Notes From Day Seven: Principles from the Amish farm

It's probably an urban legend, but recently I heard a story about someone who refused to eat any more eggs. She always liked them, but one day confessed to her friends that she didn't know where they came from. When she was told that they came from the back end of a chicken, she swore off them.

London, like any city in Southwestern Ontario, is surrounded by farmland. But how many of us know much about rural life and farming? We drive past vast stretches of developed crop land with hardly a thought. Actually, since most of our commuting takes place either right in the city or on the stretch of the 401 between London and Toronto, the chances are good that many of us have never even see a farm.

But so what? As long as the tiny percentage of people who actually work directly with fields, orchards and livestock keep doing what they are paid to do, who cares? They make money by working the tractors and operating the barns so they can buy the stuff made in the cities. And city dwellers who make money building toasters and retailing clothes buy the food farmers produce in the country. It all balances out.

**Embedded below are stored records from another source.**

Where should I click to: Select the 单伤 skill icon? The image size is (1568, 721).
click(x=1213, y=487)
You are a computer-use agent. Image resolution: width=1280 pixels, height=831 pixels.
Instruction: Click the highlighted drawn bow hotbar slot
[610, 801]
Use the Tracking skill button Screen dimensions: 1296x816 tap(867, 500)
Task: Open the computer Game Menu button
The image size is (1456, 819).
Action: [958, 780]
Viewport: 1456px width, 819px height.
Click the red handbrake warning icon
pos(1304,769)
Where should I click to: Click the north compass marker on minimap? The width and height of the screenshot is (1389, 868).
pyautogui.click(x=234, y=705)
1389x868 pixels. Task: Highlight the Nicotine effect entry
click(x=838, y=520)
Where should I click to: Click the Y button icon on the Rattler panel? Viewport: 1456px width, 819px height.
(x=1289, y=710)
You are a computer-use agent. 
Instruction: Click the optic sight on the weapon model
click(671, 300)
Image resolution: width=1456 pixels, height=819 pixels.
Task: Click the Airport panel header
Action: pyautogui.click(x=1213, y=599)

Maybe. Or maybe not. Wendell Berry, a farmer, teacher and writer has for many years been saying that we are in peril for ignoring our land and our farms, especially our family farms.

The family farm, one that is intimately connected with the land, is a crucial source of the values that make human life possible.

If, like me, you have ever spent any time living on a family farm, living among family farmers or even just visiting a family farm, you might have a feeling for what this means. Berry, in his book, On Farming and Food (Counterpoint, 2009), explores the meaning of the family farm, what its success brings to all of us, and also what its failure would mean for us.

In one of the essays, “In Defense of the Family Farm,” Berry writes about the Christian Amish communities in North America. They are easily found. If you drive, say, north of Kitchener, you might see them working the fields by hand and using horse and buggy instead of cars. Do slow down when you pass such a rig so the horses and the occupants in the buggy will know you are sharing the road safely with them.

Berry recommends what he calls eight “Amish Principles.” I more or less quote them here.

One, they preserve their families and communities.

Two, they maintain the practices of neighbourly living.

Three, they practice the art of kitchen and garden, household and homestead.

Four, they use technology, but are not afraid to limit its use. They resist allowing technology to displace or alienate the human labour already available in the community. And they do not throw aside the free sources of power available from the sun, the wind, waterways and so on that come with their land.

Five, they create farms of a scale that are compatible with both the practice of neighbourhood and the optimum use of lowpower technology.

Six, because of these practices, they keep their costs down. Therefore, they are not forever indebted to banks, nor are they at the mercy of national and international agribusiness.

Seven, they educate their children to live at home and serve their communities.

Eight, they esteem farming as a spiritual discipline as well as a practical art. In fact, those two dimensions are inseparable.

I would add a ninth principle that is clearly at home in these first eight. Frugality. To throw away nothing. And a concluding story: For a time my father farmed. The barn he used was not the best. But within a few months he had it ready for livestock. One of the things he did was take an old pile of planks and make a second storey.

But here's the most interesting part. The planks were full of nails. Many people today, rather than deal with old planks filled with rusty nails, would throw out such material and buy new lumber and nails from the building supply centre. But my father and I took those planks and pulled out the nails. Each of those nails was precious to him. He had me take those nails, one by one and hold them carefully on the concrete floor. I hit them with a hammer, straightening out every bend, and putting the recycled nails in a jar. Almost all were salvageable. They held that barn together for a long time.

I learned more about what makes an economy healthy from that small farm exercise than I have learned from all the professional economists I have read quoted in our media over many years.